The irony? Seymour had just mentioned reading Never Split the Difference, a hostage negotiator’s manual. And yet in this interview, it was Campbell who behaved like the hostage-taker — leaning in, tilting his head sideways, voice sharp, trying to pin Seymour down.

But the rope never moved. Seymour didn’t dodge, didn’t panic, didn’t do the usual politician’s sidestep. He repeated his answers steadily. By the halfway mark, the pattern was clear: Campbell circling, Seymour steady. Lunch was heavy, but it was the same dish served over and over.

Part Three: Dinner (the heavy serving)

The patronising tone crept in next. Campbell turned to public submissions on the Treaty Principles Bill and regulatory standards, cherry-picking quotes as though they represented “the public.” Seymour’s reply was calm: “What’s the context?”

And then he explained it in his own way — mass email campaigns, orchestrated submissions, the difference between spam and carefully argued opposition. Campbell grew dismissive. Seymour pivoted outward: “Let’s see what the public are saying.” It was clever. Instead of fighting Campbell’s framing, he handed the judgement back to the audience.
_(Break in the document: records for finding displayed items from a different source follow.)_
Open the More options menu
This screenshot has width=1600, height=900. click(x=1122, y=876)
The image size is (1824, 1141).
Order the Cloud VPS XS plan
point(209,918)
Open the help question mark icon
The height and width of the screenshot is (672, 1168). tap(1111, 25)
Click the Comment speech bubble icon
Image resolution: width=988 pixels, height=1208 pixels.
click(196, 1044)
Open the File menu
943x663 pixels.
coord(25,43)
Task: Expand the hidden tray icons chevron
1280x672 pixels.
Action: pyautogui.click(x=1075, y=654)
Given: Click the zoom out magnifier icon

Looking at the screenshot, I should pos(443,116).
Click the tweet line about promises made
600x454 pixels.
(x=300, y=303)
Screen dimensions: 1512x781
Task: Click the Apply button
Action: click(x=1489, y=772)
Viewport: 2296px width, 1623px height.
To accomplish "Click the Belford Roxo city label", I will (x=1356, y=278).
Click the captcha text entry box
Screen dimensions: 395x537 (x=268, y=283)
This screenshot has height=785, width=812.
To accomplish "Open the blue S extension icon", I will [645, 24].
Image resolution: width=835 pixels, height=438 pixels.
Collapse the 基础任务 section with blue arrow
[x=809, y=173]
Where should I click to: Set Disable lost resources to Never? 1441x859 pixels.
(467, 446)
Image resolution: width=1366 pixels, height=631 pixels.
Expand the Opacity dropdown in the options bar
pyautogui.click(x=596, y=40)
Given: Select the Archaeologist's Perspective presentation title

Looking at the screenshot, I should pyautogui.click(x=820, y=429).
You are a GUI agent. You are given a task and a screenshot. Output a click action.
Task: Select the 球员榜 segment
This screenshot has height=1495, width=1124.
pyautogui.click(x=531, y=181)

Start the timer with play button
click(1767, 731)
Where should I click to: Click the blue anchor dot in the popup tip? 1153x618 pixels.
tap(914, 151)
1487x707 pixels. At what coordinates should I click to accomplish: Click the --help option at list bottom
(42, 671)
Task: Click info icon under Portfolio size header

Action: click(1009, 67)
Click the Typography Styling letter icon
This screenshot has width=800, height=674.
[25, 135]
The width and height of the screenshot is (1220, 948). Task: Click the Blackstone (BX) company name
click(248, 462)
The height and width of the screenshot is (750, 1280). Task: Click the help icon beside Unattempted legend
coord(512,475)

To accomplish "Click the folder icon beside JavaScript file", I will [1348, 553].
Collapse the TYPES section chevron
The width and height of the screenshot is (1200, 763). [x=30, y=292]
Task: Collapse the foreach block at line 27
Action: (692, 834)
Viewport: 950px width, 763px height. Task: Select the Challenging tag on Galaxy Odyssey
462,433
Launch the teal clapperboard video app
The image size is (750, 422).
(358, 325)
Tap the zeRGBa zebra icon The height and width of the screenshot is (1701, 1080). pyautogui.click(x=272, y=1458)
In that moment, the balance flipped. Campbell looked closed. Seymour looked open. Dinner was a heavy serving, and this time it was the journalist, not the politician, who seemed weighed down by it.

Part Four: Dessert (the aftertaste)

I’d never really studied Campbell’s interview style in detail. Sometimes his interruptions look passionate. Other times they look plain rude. In a clipped highlight, he might have looked strong — holding Seymour to account. But in the full, unedited version, the cracks showed: the circling questions, the head tilts, the cupped hands on his leg, the cherry-picked quotes.

Seymour, for all his quirks, stayed calm. He didn’t dodge; he held his ground without theatrics. And that’s what made the contrast so striking.

The interview was served to the public as a sharp entrée. Watched unedited, it became the full three-course meal — body language for breakfast, circling for lunch, cherry-picking for dinner. And the aftertaste? That maybe our media need context as much as our politicians do.

End piece:
It’s almost like a reverse Rickroll. The media bait you in, promising the big scandalous chorus. But when you watch the full cut, there’s no song and dance — just a politician staying calm while the journalist circles the floor. It’s not catchy, it’s not scandalous, and that’s the point. The context kills the punchline.